[Dataset rows]
• • •

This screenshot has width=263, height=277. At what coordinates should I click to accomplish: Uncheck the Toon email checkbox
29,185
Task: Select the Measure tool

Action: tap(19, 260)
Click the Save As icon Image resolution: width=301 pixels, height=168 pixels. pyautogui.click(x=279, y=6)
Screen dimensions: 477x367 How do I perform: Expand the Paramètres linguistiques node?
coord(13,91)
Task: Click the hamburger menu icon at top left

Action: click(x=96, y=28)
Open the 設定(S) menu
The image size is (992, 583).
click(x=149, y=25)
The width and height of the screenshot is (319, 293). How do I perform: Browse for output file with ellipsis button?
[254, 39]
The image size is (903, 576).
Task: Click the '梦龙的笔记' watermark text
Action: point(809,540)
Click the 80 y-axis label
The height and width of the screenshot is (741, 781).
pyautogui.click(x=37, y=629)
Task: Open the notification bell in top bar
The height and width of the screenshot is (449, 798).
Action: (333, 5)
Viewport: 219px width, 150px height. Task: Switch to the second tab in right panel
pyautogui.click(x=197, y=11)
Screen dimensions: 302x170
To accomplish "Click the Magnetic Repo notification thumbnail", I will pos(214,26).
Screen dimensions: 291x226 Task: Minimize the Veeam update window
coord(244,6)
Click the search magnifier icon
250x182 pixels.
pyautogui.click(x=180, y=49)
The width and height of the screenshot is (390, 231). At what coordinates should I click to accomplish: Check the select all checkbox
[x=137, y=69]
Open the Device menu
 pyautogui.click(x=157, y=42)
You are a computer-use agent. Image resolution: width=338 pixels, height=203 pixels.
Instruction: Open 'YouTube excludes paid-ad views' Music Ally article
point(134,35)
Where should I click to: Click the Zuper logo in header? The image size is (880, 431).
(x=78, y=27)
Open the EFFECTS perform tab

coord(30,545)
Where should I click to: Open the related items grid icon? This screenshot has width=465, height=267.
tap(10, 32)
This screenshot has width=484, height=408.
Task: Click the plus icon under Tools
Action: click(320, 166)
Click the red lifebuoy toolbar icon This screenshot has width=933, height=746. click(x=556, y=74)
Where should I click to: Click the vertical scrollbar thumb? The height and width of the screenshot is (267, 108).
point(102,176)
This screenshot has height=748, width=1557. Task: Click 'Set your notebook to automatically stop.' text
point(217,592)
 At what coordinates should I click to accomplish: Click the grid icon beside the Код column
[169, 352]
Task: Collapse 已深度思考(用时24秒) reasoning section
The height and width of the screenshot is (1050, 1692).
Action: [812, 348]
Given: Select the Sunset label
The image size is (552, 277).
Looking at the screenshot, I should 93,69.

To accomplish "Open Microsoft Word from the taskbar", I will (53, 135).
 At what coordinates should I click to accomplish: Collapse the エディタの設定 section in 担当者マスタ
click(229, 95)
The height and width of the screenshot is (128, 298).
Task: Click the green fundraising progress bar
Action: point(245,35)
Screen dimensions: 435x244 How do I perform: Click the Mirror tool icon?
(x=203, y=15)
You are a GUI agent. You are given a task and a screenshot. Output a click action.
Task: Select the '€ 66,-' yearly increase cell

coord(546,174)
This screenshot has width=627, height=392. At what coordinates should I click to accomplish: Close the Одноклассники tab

• • •

[Exercise directions]: Copy every line of the material above word for word, with nothing changed.

[Exercise solution]:
This screenshot has width=263, height=277. At what coordinates should I click to accomplish: Uncheck the Toon email checkbox
29,185
Task: Select the Measure tool

Action: tap(19, 260)
Click the Save As icon Image resolution: width=301 pixels, height=168 pixels. pyautogui.click(x=279, y=6)
Screen dimensions: 477x367 How do I perform: Expand the Paramètres linguistiques node?
coord(13,91)
Task: Click the hamburger menu icon at top left

Action: click(x=96, y=28)
Open the 設定(S) menu
The image size is (992, 583).
click(x=149, y=25)
The width and height of the screenshot is (319, 293). How do I perform: Browse for output file with ellipsis button?
[254, 39]
The image size is (903, 576).
Task: Click the '梦龙的笔记' watermark text
Action: point(809,540)
Click the 80 y-axis label
The height and width of the screenshot is (741, 781).
pyautogui.click(x=37, y=629)
Task: Open the notification bell in top bar
The height and width of the screenshot is (449, 798).
Action: (333, 5)
Viewport: 219px width, 150px height. Task: Switch to the second tab in right panel
pyautogui.click(x=197, y=11)
Screen dimensions: 302x170
To accomplish "Click the Magnetic Repo notification thumbnail", I will pos(214,26).
Screen dimensions: 291x226 Task: Minimize the Veeam update window
coord(244,6)
Click the search magnifier icon
250x182 pixels.
pyautogui.click(x=180, y=49)
The width and height of the screenshot is (390, 231). At what coordinates should I click to accomplish: Check the select all checkbox
[x=137, y=69]
Open the Device menu
 pyautogui.click(x=157, y=42)
You are a computer-use agent. Image resolution: width=338 pixels, height=203 pixels.
Instruction: Open 'YouTube excludes paid-ad views' Music Ally article
point(134,35)
Where should I click to: Click the Zuper logo in header? The image size is (880, 431).
(x=78, y=27)
Open the EFFECTS perform tab

coord(30,545)
Where should I click to: Open the related items grid icon? This screenshot has width=465, height=267.
tap(10, 32)
This screenshot has width=484, height=408.
Task: Click the plus icon under Tools
Action: click(320, 166)
Click the red lifebuoy toolbar icon This screenshot has width=933, height=746. click(x=556, y=74)
Where should I click to: Click the vertical scrollbar thumb? The height and width of the screenshot is (267, 108).
point(102,176)
This screenshot has height=748, width=1557. Task: Click 'Set your notebook to automatically stop.' text
point(217,592)
 At what coordinates should I click to accomplish: Click the grid icon beside the Код column
[169, 352]
Task: Collapse 已深度思考(用时24秒) reasoning section
The height and width of the screenshot is (1050, 1692).
Action: [812, 348]
Given: Select the Sunset label
The image size is (552, 277).
Looking at the screenshot, I should 93,69.

To accomplish "Open Microsoft Word from the taskbar", I will (53, 135).
 At what coordinates should I click to accomplish: Collapse the エディタの設定 section in 担当者マスタ
click(229, 95)
The height and width of the screenshot is (128, 298).
Task: Click the green fundraising progress bar
Action: point(245,35)
Screen dimensions: 435x244 How do I perform: Click the Mirror tool icon?
(x=203, y=15)
You are a GUI agent. You are given a task and a screenshot. Output a click action.
Task: Select the '€ 66,-' yearly increase cell

coord(546,174)
This screenshot has width=627, height=392. At what coordinates should I click to accomplish: Close the Одноклассники tab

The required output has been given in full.